Text excerpt ->
Posts Tagged ‘music’
a cake. a croissant.
July 2, 2023I woke up and thought of the video I made the other day. I felt satisfaction. I felt satisfaction just on having made this thing that wasn’t there before. A song. A video. This feeling was there–feeling good about this new thing, and it was separate from whether this new thing would be seen by anyone. I mean, Virlana saw it, because she commissioned it and uploaded it to the Yara sites. I might send the link to Joie. But the pleasure in making this thing exists independently of whether anyone sees it.
And then, I felt pleasure noticing this pleasure. I looked at the pleasure and thought, “That’s so cool” — which is technically another pleasure.
A pleasure on top of another pleasure. That’s a double layer cake right there. What happens if you keep finding layers upon layers… you get a croissant, which is its own realm of multi-dimensional pleasure and proof that humanity may not be all bad.
This is the video. The song’s lyrics are a poem by Ukrainian poet Oksana Zabuzhko — “DESPITE IT ALL IT WAS YOU I LOVED…” translated by Wanda Phipps and Virlana Tkacz.
Here is another video I did in the winter of last year. Keeping up with the posting.. I have to be more people to do that and make the stuff to post. There is pleasure in posting. Hey! That’s another layer! Getting closer to that croissant… mmm.. croissants.
My folks don’t know I made this… shhh! My mother hates social media.
ShareA video, a Side Dish, a song about a book. Edgar Oliver. Summer, psilocybin, songs.
July 3, 2022Actually, there’s no psilocybin. I mean, there is. In my refrigerator. But in the title, it’s just there for alliterative effect.
There is, however, this video I just cut from the live stream footage from the latest SIDE DISH at Barbès. SIDE DISH is one of my favorite new things I started this year because it’s on a Sunday afternoon in one of my very favorite performance spaces in NYC/Brooklyn, Barbès. It’s laid back; it can be whatever it wants to be; and it ends before sundown.
This particular show was extra sweet for many reasons. It was Ralph’s last show in the western hemisphere before he heads to Far East Asia for a few months. We played the first SIDE DISH together after we became fast musical friends last winter.

What you need to do -> Continue the music blog excerpt after its last sentence.

Provided records ->

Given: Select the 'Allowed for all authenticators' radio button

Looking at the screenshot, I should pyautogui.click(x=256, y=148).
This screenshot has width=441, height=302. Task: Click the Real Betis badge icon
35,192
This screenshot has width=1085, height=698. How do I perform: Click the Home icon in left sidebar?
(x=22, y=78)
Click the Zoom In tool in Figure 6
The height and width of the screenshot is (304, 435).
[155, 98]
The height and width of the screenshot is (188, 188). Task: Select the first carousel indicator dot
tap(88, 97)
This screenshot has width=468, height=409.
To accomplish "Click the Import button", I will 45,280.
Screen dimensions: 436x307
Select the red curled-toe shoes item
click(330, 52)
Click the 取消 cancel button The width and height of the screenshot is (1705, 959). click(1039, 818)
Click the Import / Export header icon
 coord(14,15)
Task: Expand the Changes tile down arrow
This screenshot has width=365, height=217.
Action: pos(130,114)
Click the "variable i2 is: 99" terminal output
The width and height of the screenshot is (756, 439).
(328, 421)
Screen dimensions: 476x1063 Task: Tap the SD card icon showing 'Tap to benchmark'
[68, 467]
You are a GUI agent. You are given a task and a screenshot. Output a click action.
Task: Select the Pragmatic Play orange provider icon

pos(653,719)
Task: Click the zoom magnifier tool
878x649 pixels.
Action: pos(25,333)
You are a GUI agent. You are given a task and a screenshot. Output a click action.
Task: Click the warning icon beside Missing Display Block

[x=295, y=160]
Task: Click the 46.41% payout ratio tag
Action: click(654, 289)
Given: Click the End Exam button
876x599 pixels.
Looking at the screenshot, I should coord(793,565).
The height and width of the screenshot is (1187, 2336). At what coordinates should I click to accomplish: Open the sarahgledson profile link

Response ->
Also, we got to bring friends Anthony Coleman (piano) and J Granelli (bass) to the stage with us which just added dimensions and realms to the music. It felt like an alternate reality to me. Reality shmeality. It was dreams coming true; I’ll tell you that much.
The song was written for the Bushwick Book Club event for Edgar Oliver that happened at Caveat earlier in the month. Holy. What a month.
You know it’s a good month if you start it with a nose dive into the gorgeous work of poet, playwright, actor Edgar Oliver and end it with a string of shows at Barbès with my favorite songwriters and musicians including Don Rauf, Jackson Pinks, Ralph Denzer, Anthony Coleman and J Granelli.
Also come on… Trout and Edgar Oliver.
Oh, and here’s this great review of the Bushwick Book Club/Edgar Oliver show from writer Maux Kelly:
Okay, so the songs from that night are out there and growing and eating snacks and making friends. Mine just learned how to ride a bicycle. My how the time flies.
ShareSing it to me
December 4, 2014We started talking about love. I don’t know how we started. I think it was because he wanted to marry me. Some days it’s just like that. You sit on the subway train and somebody proposes. And then his friend does too. They had just gotten done singing a song. The one man stopped to give me a compliment, asked about my marital status. I lied, because it was funner and because I can’t help it. I said I’d been married three times. “Third times a charm,” I said.
He said, “But you’re single now.” Yes, I’m single. I’m only a fibber; I can only carry it so far. He said, “So how about a fourth?” Well.. And then talk about love… love is a beautiful thing. “Why yes it is,” I said. “And everybody has it.” He agreed. His friend came up behind him to chime in, “It’s free… you can give it, share it…”
“And produce it,” I said.
“And reproduce..” he said.
“Whoa!” his friends said from the other side of the car.
“Wow, he’s really cutting to the chase,” I said. “These are modern times.” We imagined how beautiful our babies would be. I said yes, they would be very beautiful. None more so. He said, “How about not giving me a fast no, but a slow yes?”
I said, “Who needs reproduction. How about a number? I’m a sucker for harmonies…”
So they did this song. For me. And for reproduction, I guess. If it sounds this good, it could be for paper cuts and bikini waxes, whatever. Sing me the song:
You can hear me on some of the “ah”s and the last “ooo” at the end. I couldn’t help myself. Bypassing marriage to sing the harmonies. It’s a good trade off. Any day.
Come and hear me and Marlon Cherry play some songs on Friday night as a part of “Call and Response – ‘answer songs’ to the Rolling Stones’ Sympathy for the Devil by Natalia Zukerman, Susan Hwang, and Ben Arthur.”
Friday, December 5th, 8:30pm
Rockwood Music Hall, Stage 3
185 Orchard Street
New York, NY
tickets: http://www.ticketfly.com/event/702367-call-response-answer-songs-new-york/
Still all about Satan – Friday @ Rockwood Music Hall
Aygo Chamna and Monday Night with Amrams
August 5, 2014Hi. I’m writing to you from Cloud 9. I don’t know if I’m supposed to be up here. I’m not going to stay. I don’t think they let you. You get booted in time, so you can find another way up. But it’s nice to make it here today. I got here with the help of Amrams and Dr. Vella. It’s a pretty potent combination and one that I couldn’t have planned, but glad I fell into.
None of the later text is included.